● To do:
• a. Answer these questions from the systemd boot-timeout discussion, one per line:
(i) Which setting does the first comment say systemd should always treat as disabling a system-wide boot timeout?
(ii) According to Comment 27, why can nothing in the Beta upgrade.img be changed?
(iii) Under the new scheme described in Comment 28, which target carries the 15-minute timeout?
• b. Pick up the systemd boot-timeout discussion after its final sentence and carry it forward.

● Supplied text:
** start **

Zbsyzek: thanks for the suggestion. I actually did it precisely because I *wanted* the message in the logs for testing purposes (makes it much easier to check/prove the bug is what we think it is). For a production fix I agree it'd make sense to change the timeout rather than the action.

I don't know what the current plan is upstream to replace the timeout - I know you're planning to re-implement it in some different way. To me it would make sense for the config parameters to stay valid, not just add a compatibility patch to silently ignore them. I would expect that StartTimeoutSec=0 should just always disable any kind of system-wide 'boot timeout' of this kind. Having thought about it a bit I think the hack I came up with on the fly actually kind of makes sense in the long term: so long as it has any kind of 'system-wide' boot timeout mechanism, systemd should always treat the setting StartTimeoutSec=0 as disabling it, and things like fedup should always set it. That should avoid any kind of recurrence of this problem in future. Of course, for the long term we'd want to bake the setting into fedup's initramfs at generation time, not have the fedup binary stuff it in on the fly like my patch does. If we do go with my patch I'd expect we'd just leave it in until Final, when we could fix it properly in fedup-dracut.

Comment 27 Adam Williamson 2014-11-01 21:01:31 UTC

"If we had another day or two the obvious fix would just be to add"

It's not about time exactly - it's about the fact that we've signed off on Beta, so the Beta upgrade.img is now set in stone. We cannot change anything in https://dl.fedoraproject.org/pub/alt/stage/21_Beta_RC4/Server/x86_64/os/images/pxeboot/upgrade.img , it is done, irrevocably. On Tuesday it will become https://dl.fedoraproject.org/pub/fedora/linux/releases/test/21-Beta/Server/x86_64/os/images/pxeboot/upgrade.img . It has this bug, and we cannot change that. So we're stuck working around it somewhere else, and fedup is about the only viable place.

Obviously we can fix it for the upgrade.img that lives at https://dl.fedoraproject.org/pub/fedora/linux/development/21/x86_64/os/images/pxeboot/upgrade.img - again AIUI, as soon as a systemd without this 'feature' goes into 21 stable, that image will no longer have this bug. But we have instructions in various places telling people to use the image from the milestone tree (not the development/21 tree), and I think that's probably what mirrormanager will wind up pointing to, so we can't really leave things in the state where you hit this bug if you run fedup against the upgrade.img in our official frozen Beta tree.

Comment 28 Zbigniew Jędrzejewski-Szmek 2014-11-01 21:10:39 UTC

The system wide timeout was changed to a unit-specific timeouts (see http://cgit.freedesktop.org/systemd/systemd/commit/?id=3898b80d40). This is more flexible, because different values make sense for different targets, and also it ties more naturally into existing configuration scheme. One or two options (JobTimeoutSec, JobTimeoutAction) are added to specific units for which the timeouts are wanted.

In the new scheme, there's a 15 min timeout on basic.target (not default.target like before), and 30 min timeout for reboot/poweroff. The first one shouldn't matter for fedup, but the second one *might* have to be adjusted for jobs which e.g. download lots of packages during shutdown.

Hm, now that I think about it, fedora-autorelabel.service might trigger the boot timeout. So it seems that this requires more thinking before being enabled.

** end **

● Information shown:
** start **

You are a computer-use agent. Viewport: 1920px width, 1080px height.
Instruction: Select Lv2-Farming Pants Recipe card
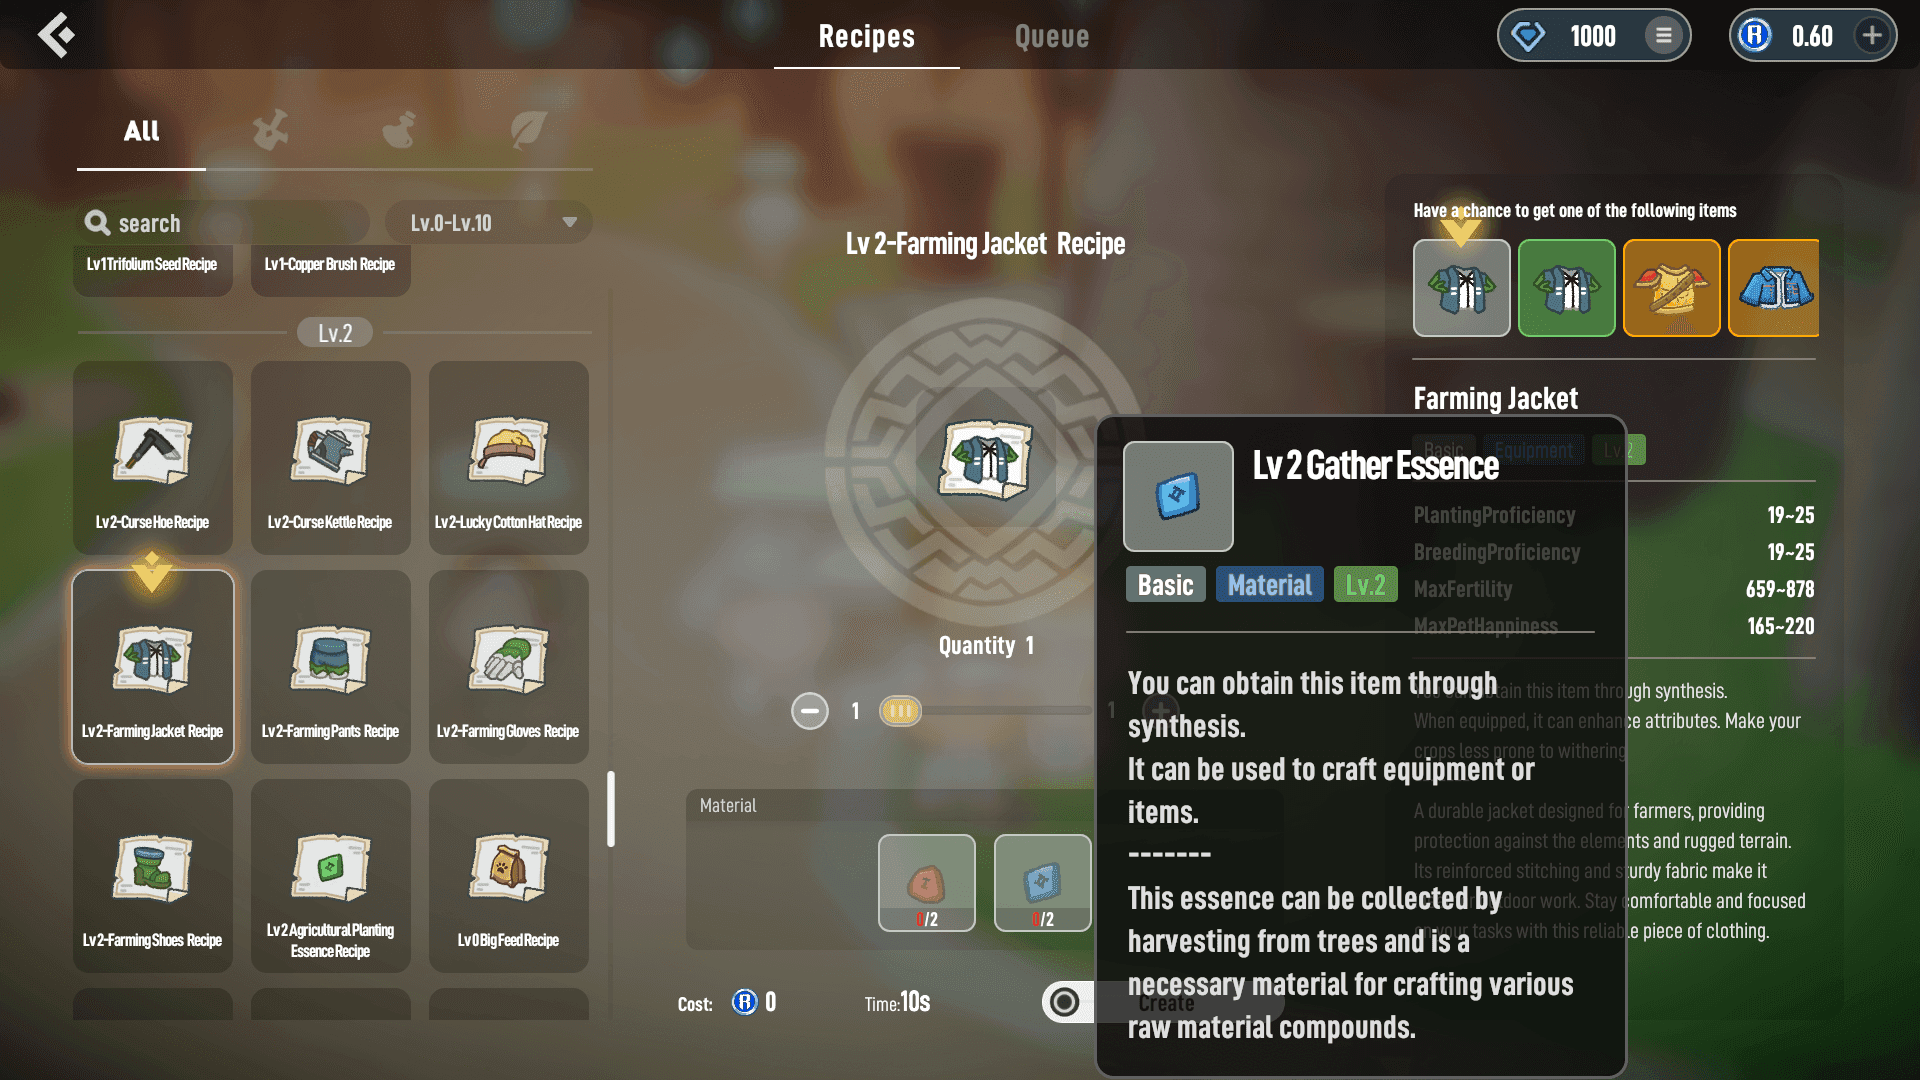[331, 666]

** end **

● Task answers:
• a.
(i) StartTimeoutSec=0
(ii) Beta has been signed off, so the Beta upgrade.img is now set in stone.
(iii) basic.target

• b.
Comment 29 Adam Williamson 2014-11-01 23:54:47 UTC

Will: I realized after posting that last comment that you're suggesting we can change systemd in f19 and f20 so the setting to disable the timeout is in the /etc/systemd/system.conf that will get copied into the initramfs. That's possibly viable, but I see a couple of problems aside from the tight timeline to try and get an update into stable before Beta goes out:

i) system.conf really is a *config* file, i.e. people might have modified it. If they have, the change will come in a .rpmnew, and people often don't bother checking for and merging rpmnew files, especially if the system appears to be working. (I've just checked, it definitely is marked as %config(noreplace) in the spec.)

ii) people who just don't update the system before running fedup. We say you ought to, but there's nothing to enforce it, and I know people sometimes don't.

Comment 30 Michael Hampton 2014-11-03 05:19:28 UTC

(In reply to Adam Williamson (Red Hat) from comment #18)
> There's an f20 scratch build of fedup with my test fix here:
> 
> http://koji.fedoraproject.org/koji/taskinfo?taskID=7995328
...
> can folks who can reproduce this bug reliably please test with that fedup?
> You should see that the upgrade installation stage survives past 15 minutes,
> and around that time you should see the 'Startup timed out' message appear
> in the journal.

I can reproduce this reliably, and I can confirm that this build of fedup allows for installation to complete successfully, though for some reason it seemed to run much slower. Might have just been an overly abused qcow2 snapshot though...

After running into this issue on three different systems, and spending most of the day figuring out how to make them usable again, I can say that recovering from it ranges from straightforward to nightmarish, depending on what packages were installed and where exactly the upgrade stopped. Bet on nightmarish, though, especially for a multilib system.

I would recommend adding this to Common F21 bugs on the wiki, as this has the potential to leave systems in a semi-usable or even unusable state. (For instance, NetworkManager on one affected system could not connect to any networks. Xorg failed to start on another one.)

Comment 31 Kamil Páral 2014-11-03 11:33:44 UTC

I tested patched fedup (fc19) from comment 18 and it fixes the problem for me. I see this message in upgrade.log:
> Nov 03 09:41:36 localhost.localdomain systemd[1]: Startup timed out.
but the upgrade process continued and the machine was correctly upgraded.

(In reply to Adam Williamson (Red Hat) from comment #27)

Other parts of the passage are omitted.